そこに待ち構えていたのは、人質に取られたユフィだ。

首に鎌を当てられている。

そして、親父……


「はじめまして、ケイト君」


「どうも」


手に汗が滲んだ。

冷静を装っているつもりだが、いざこの光景を目の当たりにしたら嫌でも鼓動が早くなる。

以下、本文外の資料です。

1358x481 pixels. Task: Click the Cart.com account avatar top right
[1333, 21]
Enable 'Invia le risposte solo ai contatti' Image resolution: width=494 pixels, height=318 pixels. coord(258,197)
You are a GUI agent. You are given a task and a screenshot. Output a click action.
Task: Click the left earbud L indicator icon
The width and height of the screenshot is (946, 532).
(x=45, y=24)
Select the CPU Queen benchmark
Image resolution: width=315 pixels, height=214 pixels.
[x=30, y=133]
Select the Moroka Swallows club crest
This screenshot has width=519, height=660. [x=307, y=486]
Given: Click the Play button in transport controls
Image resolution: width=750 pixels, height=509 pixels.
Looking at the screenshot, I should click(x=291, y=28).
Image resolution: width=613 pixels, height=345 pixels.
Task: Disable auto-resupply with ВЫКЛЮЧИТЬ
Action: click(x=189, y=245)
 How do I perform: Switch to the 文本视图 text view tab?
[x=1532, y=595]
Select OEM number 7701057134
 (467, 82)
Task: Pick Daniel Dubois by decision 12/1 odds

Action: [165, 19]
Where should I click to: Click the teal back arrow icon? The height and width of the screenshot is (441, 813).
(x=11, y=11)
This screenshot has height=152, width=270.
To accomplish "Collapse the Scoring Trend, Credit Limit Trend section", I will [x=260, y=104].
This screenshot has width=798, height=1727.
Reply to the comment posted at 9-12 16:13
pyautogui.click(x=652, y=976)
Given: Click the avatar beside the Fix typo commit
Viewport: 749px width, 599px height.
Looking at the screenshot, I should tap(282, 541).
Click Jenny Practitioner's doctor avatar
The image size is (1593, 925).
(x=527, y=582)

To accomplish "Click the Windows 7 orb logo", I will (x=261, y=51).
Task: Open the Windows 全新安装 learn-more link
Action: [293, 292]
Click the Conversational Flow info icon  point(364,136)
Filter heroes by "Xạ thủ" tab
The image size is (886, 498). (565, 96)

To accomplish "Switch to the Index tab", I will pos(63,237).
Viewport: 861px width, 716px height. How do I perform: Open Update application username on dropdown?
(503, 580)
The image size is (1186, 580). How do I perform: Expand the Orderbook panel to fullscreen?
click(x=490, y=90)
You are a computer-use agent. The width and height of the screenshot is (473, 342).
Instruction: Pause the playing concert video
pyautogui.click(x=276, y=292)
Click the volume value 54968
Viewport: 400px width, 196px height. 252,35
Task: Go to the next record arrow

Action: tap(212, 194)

「今宵は本当に私を楽しませてくれるな。極め付けは君たち親子の殺し合いだ。どんなショーよりも面白くなるだろう」


吸血鬼がそういうと、ディックは剣を抜いた。

もう一本のミスリルソードだ。


「モード・槍」


俺はポールを槍に変化させた。

槍ならば、力量に差があっても応じることができると踏んだからだ。

親父がこちらに駆け出し、剣を振り下ろす。

ガキン、と槍の十字部分で受け止める。

このまま横にいなせば、槍の先端を当てることができる。

そこまで想像して、手が止まってしまった。


(できない……)


親父に槍を突き立てるなんて、俺には……

その時、親父が剣を振りはらって来た。

逆に槍を弾かれてしまい、隙ができる。


「モード・盾」


俺はとっさに槍を盾に変化させ、どうにか剣を凌いだ。

ガンガン、と猛攻が続く。

くそ、どうしたらいい……






ユフィは首に鎌を添えられ、声が出せないでいた。

目の前ではケイトが一方的な攻撃を受けている。

無力な自分が情けないと、ユフィは思っていた。


(私が足手まといになってる……)


その時、ふと鎌を見ると、小刻みに震えていた。

吸血鬼の方を見ると、片方の手で胸を押さえている。

その胸からは、血が滲んでいた。

かつて、ディックにつけられた古傷が、ミスリルソードの魔力に当てられて開いたのであった。


「ぐうっ」


吸血鬼は苦しそうな表情をし、とうとううめき声を漏らした。


(今なら逃げだせる!)


ユフィは鎌から逃れ、扉に向かって走り出した。

しかし、足がもつれてその場に転倒してしまった。

まだ酔いが残っていたのだ。


「小娘がっ!」


吸血鬼が鎌を剣に変化させ、ユフィの背後から突き立てようとした。






「ユフィ!」


俺は盾で剣を防いでいるため、動くことができなかった。

ユフィが剣を突き立てられるのを見ているしかないのか。

だが、吸血鬼は苦しそうに胸を押さえて、その場に固まってしまった。


「剣を……しま……え」


そう命じると、親父は剣をしまった。


「はあ、はあ、死ねっ!」


俺はすかさずミスリルソードを抜いて、吸血鬼の方に走り出した。

ミスリルを感じた吸血鬼は再度苦しみだしたが、構わず剣を振り下ろした。

グサリ、と剣が突きさった。


ユフィの体に剣が触れた。

が、体を貫くことはできなかった。

一瞬早く、俺の方が吸血鬼に剣を突き立てていた。